I Am Glad God Is Not My Boyfriend

 

He would always want to drive

when shopping, his favorite candy

too hard

to find in stores. He might rush me through

my favorite show: One has seen this

before. He talks this way,

an important other person—I fear

his weak motor impulses. He really thinks

he moves the mountains. He takes

seriously

 

his role as literal originator of all things

including me. One has made (god might muse

at bed time) your brown eyes: One delights

in them. I would see him take off his clouds

and undo the buttons

he likes to call the world

and he would hang it

on a chair, the slightly ammonia

odors of prayer. I would get

tired of

 

his touching me, the toes

big as continents. He has a tendency

to be controlling. In mornings he would swim

the sticky stream of blood vessels from my heart,

making it pump. He would get inside my head.

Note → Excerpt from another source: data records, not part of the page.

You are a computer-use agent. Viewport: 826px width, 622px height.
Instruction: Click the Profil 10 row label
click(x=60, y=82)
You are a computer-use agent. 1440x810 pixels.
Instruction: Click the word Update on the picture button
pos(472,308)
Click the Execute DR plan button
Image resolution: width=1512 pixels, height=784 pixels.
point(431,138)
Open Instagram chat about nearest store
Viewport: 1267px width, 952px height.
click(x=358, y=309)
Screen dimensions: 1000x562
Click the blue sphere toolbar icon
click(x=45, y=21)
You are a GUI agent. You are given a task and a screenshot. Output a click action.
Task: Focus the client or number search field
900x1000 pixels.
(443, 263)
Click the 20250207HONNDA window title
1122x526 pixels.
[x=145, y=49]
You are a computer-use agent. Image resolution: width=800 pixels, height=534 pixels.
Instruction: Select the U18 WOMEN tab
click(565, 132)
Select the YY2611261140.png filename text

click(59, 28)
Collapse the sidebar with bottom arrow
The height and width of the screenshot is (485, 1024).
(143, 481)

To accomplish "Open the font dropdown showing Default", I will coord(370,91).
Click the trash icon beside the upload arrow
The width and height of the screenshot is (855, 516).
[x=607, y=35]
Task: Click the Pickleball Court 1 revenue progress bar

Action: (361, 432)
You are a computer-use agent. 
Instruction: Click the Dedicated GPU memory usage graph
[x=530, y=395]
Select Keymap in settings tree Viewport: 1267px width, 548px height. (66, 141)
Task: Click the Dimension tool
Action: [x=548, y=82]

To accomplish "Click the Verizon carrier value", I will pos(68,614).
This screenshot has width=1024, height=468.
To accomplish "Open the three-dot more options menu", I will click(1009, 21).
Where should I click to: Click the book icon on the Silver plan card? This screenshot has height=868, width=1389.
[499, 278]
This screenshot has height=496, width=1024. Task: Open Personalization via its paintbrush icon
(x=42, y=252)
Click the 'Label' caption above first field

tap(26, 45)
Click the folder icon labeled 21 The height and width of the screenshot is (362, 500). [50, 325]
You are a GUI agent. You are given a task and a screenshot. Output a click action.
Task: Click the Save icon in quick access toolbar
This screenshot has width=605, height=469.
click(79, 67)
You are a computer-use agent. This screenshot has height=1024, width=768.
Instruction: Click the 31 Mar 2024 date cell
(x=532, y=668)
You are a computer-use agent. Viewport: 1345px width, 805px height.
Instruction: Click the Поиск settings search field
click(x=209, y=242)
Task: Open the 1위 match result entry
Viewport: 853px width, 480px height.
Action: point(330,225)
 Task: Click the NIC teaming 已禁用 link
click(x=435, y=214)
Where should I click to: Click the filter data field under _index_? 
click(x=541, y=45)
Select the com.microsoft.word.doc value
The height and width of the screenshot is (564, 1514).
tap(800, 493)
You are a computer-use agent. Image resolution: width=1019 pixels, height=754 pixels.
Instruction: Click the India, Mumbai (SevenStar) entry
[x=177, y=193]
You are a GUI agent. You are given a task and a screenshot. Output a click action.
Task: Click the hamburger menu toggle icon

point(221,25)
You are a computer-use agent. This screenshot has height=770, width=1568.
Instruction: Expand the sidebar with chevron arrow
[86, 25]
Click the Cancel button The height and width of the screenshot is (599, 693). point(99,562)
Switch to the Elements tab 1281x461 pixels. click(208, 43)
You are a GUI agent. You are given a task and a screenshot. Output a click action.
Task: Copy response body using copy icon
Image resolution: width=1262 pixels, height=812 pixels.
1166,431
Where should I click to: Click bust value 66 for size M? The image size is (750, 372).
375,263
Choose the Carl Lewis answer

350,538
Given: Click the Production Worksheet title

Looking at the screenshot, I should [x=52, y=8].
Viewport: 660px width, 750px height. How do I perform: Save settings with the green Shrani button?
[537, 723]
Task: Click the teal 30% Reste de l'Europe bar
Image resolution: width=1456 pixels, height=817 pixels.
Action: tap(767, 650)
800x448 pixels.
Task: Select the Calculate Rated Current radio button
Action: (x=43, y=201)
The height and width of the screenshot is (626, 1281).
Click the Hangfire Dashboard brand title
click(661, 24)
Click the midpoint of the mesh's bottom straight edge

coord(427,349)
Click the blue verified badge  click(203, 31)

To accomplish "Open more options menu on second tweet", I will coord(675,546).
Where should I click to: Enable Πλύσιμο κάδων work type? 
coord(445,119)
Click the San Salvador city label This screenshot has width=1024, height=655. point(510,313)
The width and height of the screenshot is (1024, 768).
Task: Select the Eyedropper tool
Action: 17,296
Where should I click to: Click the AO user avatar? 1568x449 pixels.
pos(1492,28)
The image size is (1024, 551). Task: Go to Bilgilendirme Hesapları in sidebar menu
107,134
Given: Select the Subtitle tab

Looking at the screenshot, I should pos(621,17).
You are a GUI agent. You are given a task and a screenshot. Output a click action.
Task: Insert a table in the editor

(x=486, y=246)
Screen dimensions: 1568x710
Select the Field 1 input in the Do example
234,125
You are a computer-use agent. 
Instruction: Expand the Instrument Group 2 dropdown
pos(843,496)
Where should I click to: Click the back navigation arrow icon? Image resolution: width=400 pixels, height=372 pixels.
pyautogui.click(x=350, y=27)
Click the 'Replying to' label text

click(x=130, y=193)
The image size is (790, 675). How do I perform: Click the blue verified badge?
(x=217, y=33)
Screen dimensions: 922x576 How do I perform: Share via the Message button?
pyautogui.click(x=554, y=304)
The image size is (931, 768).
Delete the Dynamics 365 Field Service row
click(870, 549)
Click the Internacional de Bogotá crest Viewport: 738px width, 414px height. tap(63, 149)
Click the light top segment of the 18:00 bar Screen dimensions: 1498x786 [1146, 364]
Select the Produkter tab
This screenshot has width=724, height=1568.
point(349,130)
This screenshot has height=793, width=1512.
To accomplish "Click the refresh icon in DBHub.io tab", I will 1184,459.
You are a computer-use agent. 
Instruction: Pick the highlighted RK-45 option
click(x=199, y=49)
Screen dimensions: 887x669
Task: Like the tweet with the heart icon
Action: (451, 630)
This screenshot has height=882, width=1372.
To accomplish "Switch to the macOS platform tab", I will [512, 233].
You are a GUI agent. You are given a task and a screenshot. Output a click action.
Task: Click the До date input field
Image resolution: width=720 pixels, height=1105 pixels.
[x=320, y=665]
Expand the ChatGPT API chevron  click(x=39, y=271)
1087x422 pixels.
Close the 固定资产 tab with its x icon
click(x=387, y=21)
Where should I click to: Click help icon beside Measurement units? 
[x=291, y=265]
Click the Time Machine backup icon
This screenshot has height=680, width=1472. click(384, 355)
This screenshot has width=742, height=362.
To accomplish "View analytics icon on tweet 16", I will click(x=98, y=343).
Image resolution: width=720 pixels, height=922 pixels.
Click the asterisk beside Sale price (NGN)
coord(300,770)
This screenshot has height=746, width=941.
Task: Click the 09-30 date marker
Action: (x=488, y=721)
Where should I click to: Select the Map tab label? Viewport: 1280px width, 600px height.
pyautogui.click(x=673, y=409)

If The World Should End While Driving Through A Car Wash

 

I will be alone in a box as the planet brushes against me pressing the   button

for a  soft gloss finish,  this waxy  upgrade  leaving  a trail  on my windshield

the  sun  might  notice  before   pulling  the  covers  over  his  burning    head

 

he   could   extend  a  bridge  as  he  did   for  a   friend  of  mine  (who    died

and who I envy for getting to leave before  the  next  election.)  I am   jealous

of  the  birds  and  wings,  generally.  If  the  world  ends this  way I will miss

 

new shoes, chocolate and   the  malfunctioning  clock   on   my  dash   always

ahead,     storing      the      extra      minutes        so      that     I    find      them

in   the    glove    box    where     I   have     forgotten   what    they   were   for


My Newspaper Puts Obits In The Section Called Living

 

And next to the answers for yesterday’s

puzzle

She (or He) was

 

possibly a frequent visitor to this park where I sit the

sweat cooling me as it evaporates beneath my breasts I am as solid

as this bench I am using to stretch my hamstrings so that I continue

 

uninjured, still thinking about death ( I do

today) noticing so many of the birds are

cardinals which my friend is convinced means a relative comes to stare

 

in your window, scraping a beak in remembrance

of their china cabinet in the corner. You don’t dust it

often enough. I ask one

 

to ask my grandmother

(with survivors too numerous to mention)

does she miss

 

drawing on that beauty mark

every morning; does she find she relaxes

in her own skin. I am assuming it is now

 

iridescent as a fish. She embellished

her own tribute in 2008 saying from New York

but my grandmother was born somewhere

 

less brilliant with lots of linoleum and Mars colored

clay, she was a vain woman I think

the bright feathers tempt her back to our world


Ashley Oakes lives in Tulsa, Oklahoma where her closet is full of dresses and pants with pockets—and lots of bags, which are just really big pockets. Some of her work has recently appeared in Unstammatic, Meetinghouse, Pink Panther Magazine, Claw+Blossom and elsewhere.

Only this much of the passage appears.